The costs of managing the Group continue to benefit from the reducing scale structure of management fees and careful control of overhead costs. Whilst administrative expenses increased by GBP0.5 million in 2016, total costs as a proportion of income remained unchanged with the Group's EPRA Cost Ratio being 11.5% (2015: 11.5%).
The net proceeds of the equity issue were applied so as to ensure that funds not immediately invested in acquisitions were applied to the Group's debt and hedging portfolio to achieve savings in Group debt costs for the year and lower the average cost of Group debt finance for this and future years.
PHP's consistent year-on-year growth in EPRA Earnings continued, with an increase of 23.5% in the year to GBP26.8 million (2015: GBP21.7 million). The attractiveness of the Group's property assets with their long term, secure income streams led to steady valuation growth, albeit at a lesser rate than that of 2015. A net property valuation surplus of GBP20.7 million (2015: GBP39.8 million) was partially offset by fair value movements on interest rate swaps and the Group's convertible bond, resulting in a fall in IFRS profit from GBP56.0 million to GBP43.7 million.
Summarised results 2016 2015 GBPm GBPm ------------------------------------- ------- ------- Net rental income 66.6 62.3 Administrative expenses (7.3) (6.8) ------------------------------------- ------- ------- Operating profit before revaluation gain and financing 59.3 55.5 Net financing costs (32.5) (33.8) EPRA earnings 26.8 21.7 Net result on property portfolio 20.7 39.8 Fair value (loss)/gain on interest rate swaps (2.2) 1.0 Fair value loss on convertible bond (1.6) (6.5) IFRS profit before tax 43.7 56.0 ------------------------------------- ------- -------
The Company recorded its 20th successive year of dividend growth in 2016, paying a total of 5.125 pence per share in the year. This represents an increase of 2.5% over that paid in 2015 of 5.0 pence per share.
The equity raise in April 2016 saw the Company issue 150 million new Ordinary Shares, which qualified for dividends paid only in the second half of 2016. As the proceeds of the issue were not immediately fully invested in new acquisitions EPRA Earnings per share fell marginally to 4.8 pence (2015: 4.9 pence).

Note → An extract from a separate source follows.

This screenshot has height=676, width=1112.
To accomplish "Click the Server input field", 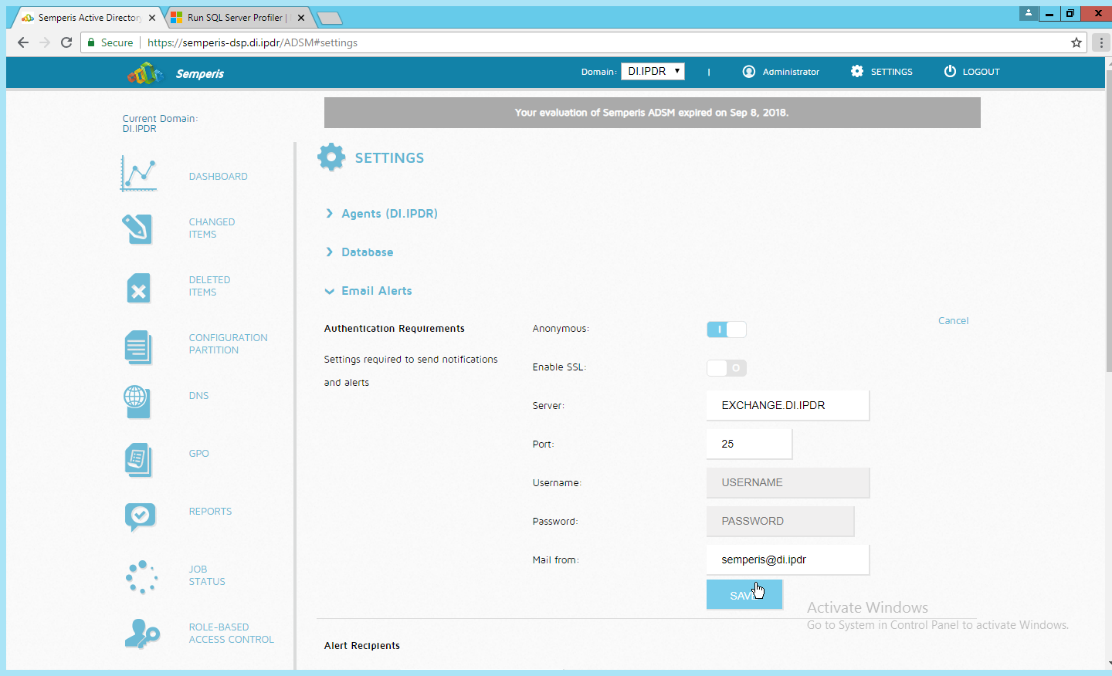I will coord(787,406).
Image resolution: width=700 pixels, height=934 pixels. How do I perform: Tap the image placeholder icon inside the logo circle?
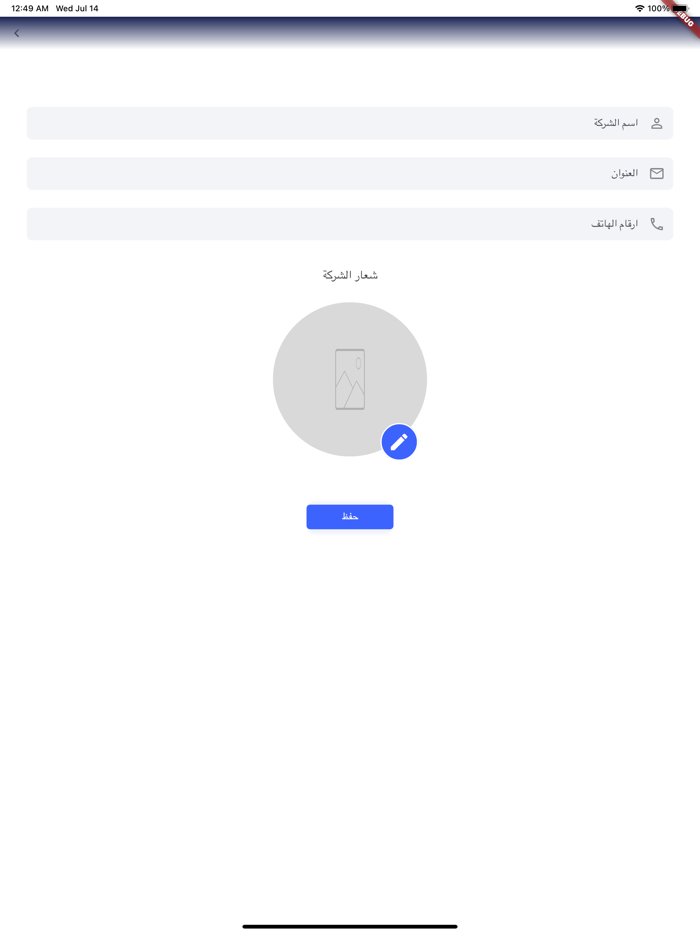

The total value of dividends distributed to shareholders across the year rose by 21% to GBP26.8 million (2015: GBP22.2 million) and were fully covered by EPRA Earnings (2015: 98%).
Dividend cover Year ended Year ended 31 December 31 December 2016 2015 GBP'm GBP'm ---------------------- ------------- ------------- EPRA Earnings 26.8 21.7 Total dividends paid 26.8 22.2 Dividend cover for the period 100% 98% ----------------------- ------------- -------------
Shareholder value
The Company issued shares in April 2016 at a price of 100 pence per new share, a premium of 14% over EPRA Net Asset Value per share as at the end of 2015. After deducting the costs of the issue, a premium of GBP13.8 million was realised over the underlying EPRA Net Asset Value of the Company's shares prior to the issue.
The Group used this premium to reset two interest swaps in May 2016. A one-off cash payment of GBP14.5 million was made to achieve a total interest saving of GBP16.4 million over the term of these swaps to August 2021.
The strength of the Group's property portfolio was evident in the year end, independent valuation. Yields in the healthcare property sector saw a modicum of tightening and the Group recorded a revaluation surplus of GBP20.7 million year (2015: GBP39.8 million).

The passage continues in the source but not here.